[About this exercise] Please return all lines of the data below containing the string "agent".

Segment Open

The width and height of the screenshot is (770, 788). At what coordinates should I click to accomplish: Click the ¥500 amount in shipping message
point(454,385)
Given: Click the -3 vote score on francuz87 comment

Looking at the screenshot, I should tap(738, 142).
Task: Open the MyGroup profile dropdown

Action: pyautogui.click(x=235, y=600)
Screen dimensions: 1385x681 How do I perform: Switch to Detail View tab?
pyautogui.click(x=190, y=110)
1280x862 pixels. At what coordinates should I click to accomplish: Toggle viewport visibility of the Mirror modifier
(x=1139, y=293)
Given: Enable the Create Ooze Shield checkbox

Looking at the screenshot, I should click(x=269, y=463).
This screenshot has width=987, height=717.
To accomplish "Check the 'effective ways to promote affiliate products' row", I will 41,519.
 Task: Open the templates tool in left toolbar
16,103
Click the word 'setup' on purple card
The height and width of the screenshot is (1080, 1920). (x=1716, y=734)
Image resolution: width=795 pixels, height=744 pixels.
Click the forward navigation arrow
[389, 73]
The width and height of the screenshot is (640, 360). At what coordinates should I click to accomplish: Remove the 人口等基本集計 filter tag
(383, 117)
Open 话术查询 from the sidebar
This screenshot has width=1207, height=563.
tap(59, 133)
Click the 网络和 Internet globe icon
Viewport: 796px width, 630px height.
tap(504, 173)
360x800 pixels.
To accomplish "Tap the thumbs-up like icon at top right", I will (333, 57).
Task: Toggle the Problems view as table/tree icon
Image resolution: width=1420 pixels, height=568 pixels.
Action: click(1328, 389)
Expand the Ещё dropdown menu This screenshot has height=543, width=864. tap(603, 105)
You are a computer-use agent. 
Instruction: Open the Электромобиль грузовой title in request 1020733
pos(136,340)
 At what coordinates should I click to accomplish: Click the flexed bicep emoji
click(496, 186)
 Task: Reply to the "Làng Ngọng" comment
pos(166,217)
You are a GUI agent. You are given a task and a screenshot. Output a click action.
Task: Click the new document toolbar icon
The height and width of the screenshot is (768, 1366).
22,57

Segment Closed

[Task solution]
You are a computer-use agent. 
You are a GUI agent. You are given a task and a screenshot. Output a click action.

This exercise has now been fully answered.